Postdoctoral Positions Available for Modeling the Spread of Invasive Species
The Center for Geospatial Analytics (https://geospatial.ncsu.edu) at North Carolina State University is seeking two Postdoctoral Research Associates in spatial data science and modeling the spread of invasive species. These new positions will join the Biological Invasions group of the Landscape Dynamics Lab led by Drs. Ross Meentemeyer and Chris Jones.
The Landscape Dynamics Lab specializes in forecasting landscape and environmental change with an emphasis on collaborating with stakeholders to explore what may happen in the future under different scenarios. We turn complex models and simulations into user-friendly discovery tools by developing sophisticated back-end algorithms and interactive front-end dashboards that visualize location data clearly and quickly. Our Biological Invasions team is coupling landscape forecasts of invasion dynamics with interactive decision analytics to help practitioners compare strategies to control spread. We cultivate an open-source community of users and developers who advance our methods and models and find new applications.
Multiple current projects involve partnering with the USDA Animal and Plant Health Inspection Service (APHIS) to build tools to quantify at-risk areas and inform their decisions regarding invasive pest and pathogen management. These and other research collaborations adopt a participatory modeling approach, wherein we work closely with individuals who both affect and are affected by invasive species to co-create data, forecasts, and visualizations that support real-world action.
This position is funded by a USDA NIFA grant titled “Leveraging Multi-scale, Multi-purpose Open Big Data and Machine Learning to Improve Forecasts of and Decision Support for Emerging Pest Threats” and an NSF Ecology of Emerging Infectious diseases grant.
Primary tasks will include:
- Building machine learning algorithms for individual species predictions
- Automation of data collection and processing for near real-time applications
- Analysis of uncertainty related to data inputs for machine learning models
- Working with machine learning algorithms, and Google Street View
- Playing a leadership and contributing role in writing articles for submission to peer-reviewed journals.

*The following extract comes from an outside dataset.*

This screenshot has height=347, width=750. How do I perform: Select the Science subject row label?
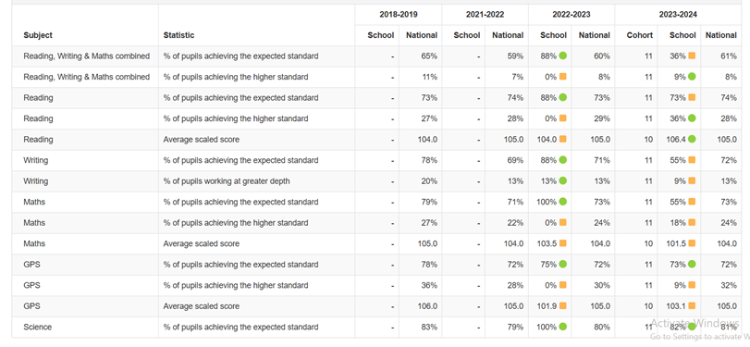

There will also be opportunities to seek grant funding to develop related, independent research.
This position will focus on using environmental and satellite data coupled with machine learning algorithms to better understand where tree and crop species are located at large spatial scales. These forecasts feed into our PoPS forecasting platform (https://popsmodel.org/) to improve our ability to forecast pest and pathogen spread into the future and provide better management optimization to our stakeholders.
The ideal candidate will have a strong background in machine learning, geospatial programming skills in Python and R, remote sensing to predict individual species, excellent scientific writing skills, and familiarity and willingness to learn git and GitHub, and other open source/science tools.
The anticipated hiring range is $60,000 – $70,000 for one year with renewal based on satisfactory performance. For a full job description and to apply, visit https://jobs.ncsu.edu/postings/176627.
Questions about the position may be directed to Dr. Chris Jones (email@example.com).
Applications will be reviewed every two weeks until the positions are filled.